Wilson's a big fan too of course, and describes his role as a dream gig. "It's really cool, Daniel's given me the gift of being kind of a musical director, and when things work great, it's just so awesome, I'll get smiles from both of them. They give me total freedom, I don't copy what's on the record, Daniel wants the right feel. And before I met Emmylou, I didn't realized how great a rhythm guitar player she is. I always feel like she's the real deal." Plus, Harris and Lanois have no ego when it comes to the musicians. Wilson gets full billing on all the posters and ads for the concerts, as does drummer Steven Nistor.

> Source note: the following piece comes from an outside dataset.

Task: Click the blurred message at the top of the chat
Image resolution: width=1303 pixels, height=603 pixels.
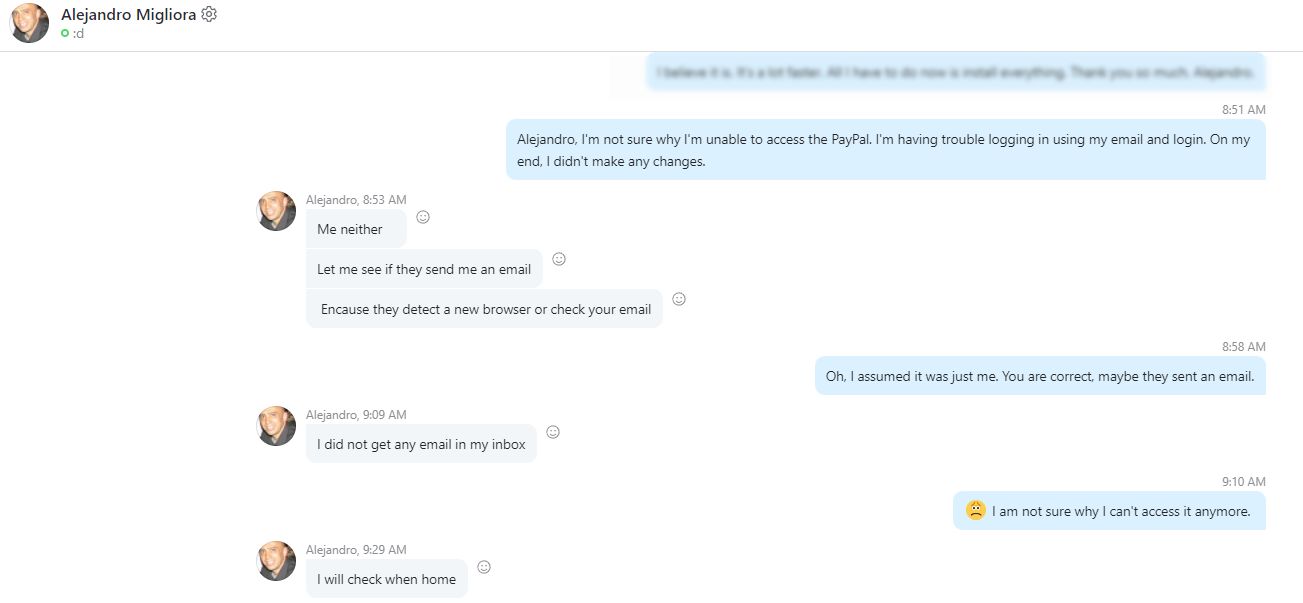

"That first happened in Nashville," says Wilson about the billing. I got there, and there were posters everywhere, with my name on it. It's really nice that she gives us all this opportunity. It's so cool, and such a great opportunity. It's in all the newspapers here in L.A.., I'm getting all these texts and congratulations, I'm really honoured. My dad's thrilled, because he's a big country fan. Every time I hear Emmylou say my name, 'good morning Jim,' it's such a thrill. She's so nice, she had us over to dinner at her house, just sitting around, I got to see her pictures of Gram Parsons, so amazing."
Wilson's name is getting around these days. The former record store clerk got a big break when he handed a disc of his band Mother Superior to customer Henry Rollins. He loved it, bringing them in eventually as the new players in Rollins Band, plus using Mother Superior as an opening act. "We gained a European audience," says Wilson, "a big fan base in Spain, and then Lanois saw the group play at LA's Troubadour, came back stage and said hi, and he really felt it. I talked to him at the parking lot after, he was on his motorcycle, and we said to stay in touch. A couple of weeks later we were invited to his house. For awhile we doing both, playing with Daniel and Henry, and finally Henry just felt like he'd had enough."
Since then Wilson's made his own solo album, and been on-call for whatever Lanois has going. He's toured with the classic band Sparks, and does production work as well, his latest project the new album coming out soon for Pearl Aday, daughter of one Meatloaf (Marvin Lee Aday). He also has his beloved on-line vinyl radio show, Deep Nuggets once a week. But another major development just happened, and it's a blast from the past. It seems Mother Superior still has lots of famous fans, including Scott Ian, the singer for Anthrax. For his birthday, Superior freak Ian asked Wilson to come and play in an ad-hoc band featuring friends Joey Vera from Armored Saint and drummer John Tempesta of The Cult, all huge Mother Superior fans. It turned out such a blast, they've been given a record deal from Metal Blade to bring back Mother Superior.
But for the next month, he's riding the Wrecking Ball, and paying tribute to an album he loves. "It's going to be fun taking it around the world," Wilson says. The re-issue of Wrecking Ball is out Tuesday, April 8 on Nonesuch Records.